Sinking Our Teeth into Spanish

Katherine Gianni ’14
On any given Friday afternoon the students of Spanish 5: AP Language are greeted by Upper School Modern Language Department Chair and seasoned Spanish teacher, Lynn Schork. But upon walking into class on Friday, January 11, the seniors were met with someone new.

“¡Hola clase bienvenido a tanque de tiburones!” Schork proclaimed. “Me llamo Lori Greiner, queen of QVC.” Schork, with her bright smile and blonde hair made for a convincing Greiner doppelgänger. The reason behind her persona change? The class’s highly anticipated game of Shark Tank, or Tanque de Tiburones.

Each group of entrepreneurs was given approximately 15 minutes to present their business idea and product. Spanish teacher and Academic Technology Coordinator Juan Martinez sat on the judges' panel beside Schork as venture capitalist Kevin O’Leary. Form Six Dean Ron Garcia served as billionaire Mark Cuban.

Ananya Alleyne ‘19, Coltrane Joseph ‘19, and Rabih Chughtai ‘19 were the first trio to pitch their product. Each took their turn at describing, Los Posavasos, a type of pseudo-fanny pack to carry and store drinks and food.

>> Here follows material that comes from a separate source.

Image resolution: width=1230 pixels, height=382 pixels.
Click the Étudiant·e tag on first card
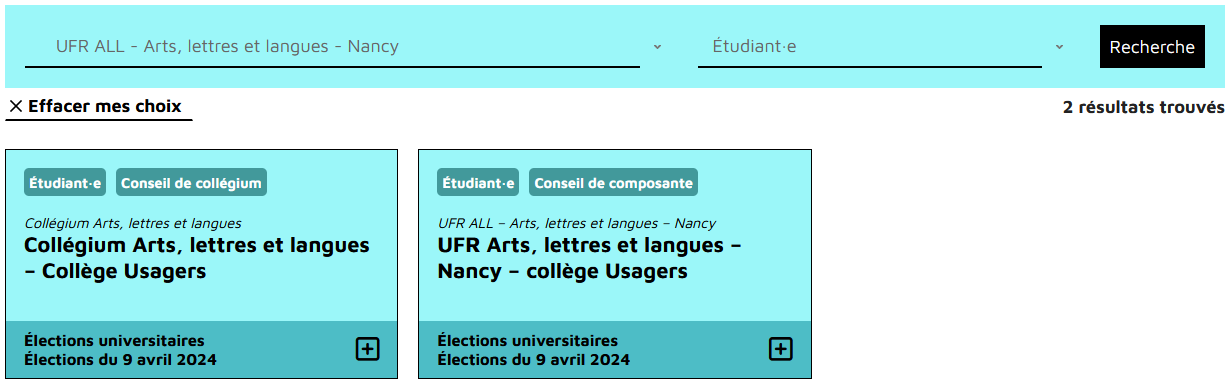pos(65,183)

Photos of the packs flashed across the SmartBoard, along with detailed descriptions, ideas for print and online advertisements, brand collaborations, and a minute-long TV commercial. Joseph passed a prototype to the class and the sharks as Alleyne broke down the cost of labor and the final price point.

“En el sitio de Amazon, los posavasos son veinticuatro dólares y noventa y nueve centavos,” Alleyne said. The sharks nodded in approval, emphasizing that $24.99 seemed reasonable for the average consumer.

Following the presentation, Schork was quick to offer her thoughts on the color of the product.

“¡Que feo!” she exclaimed, waving the mock-up in the air. Rather than the dull, black neoprene, she proposed that the product come in more eye-catching shades. The group concurred, adding that they were planning a range of colors to please all patrons.

Claudia Petrie ‘19, Isabelle Raymond ‘19, and Elise Genrich ‘19 were next to impress the sharks. The businesswomen shared their innovation, Alarmaretes, unique sets of stud and hoop earrings, each equipped with a detachable speaker. The speaker, they explained, could be synced with any Bluetooth device, allowing users to listen to their favorite music or hear their morning alarms through the earrings.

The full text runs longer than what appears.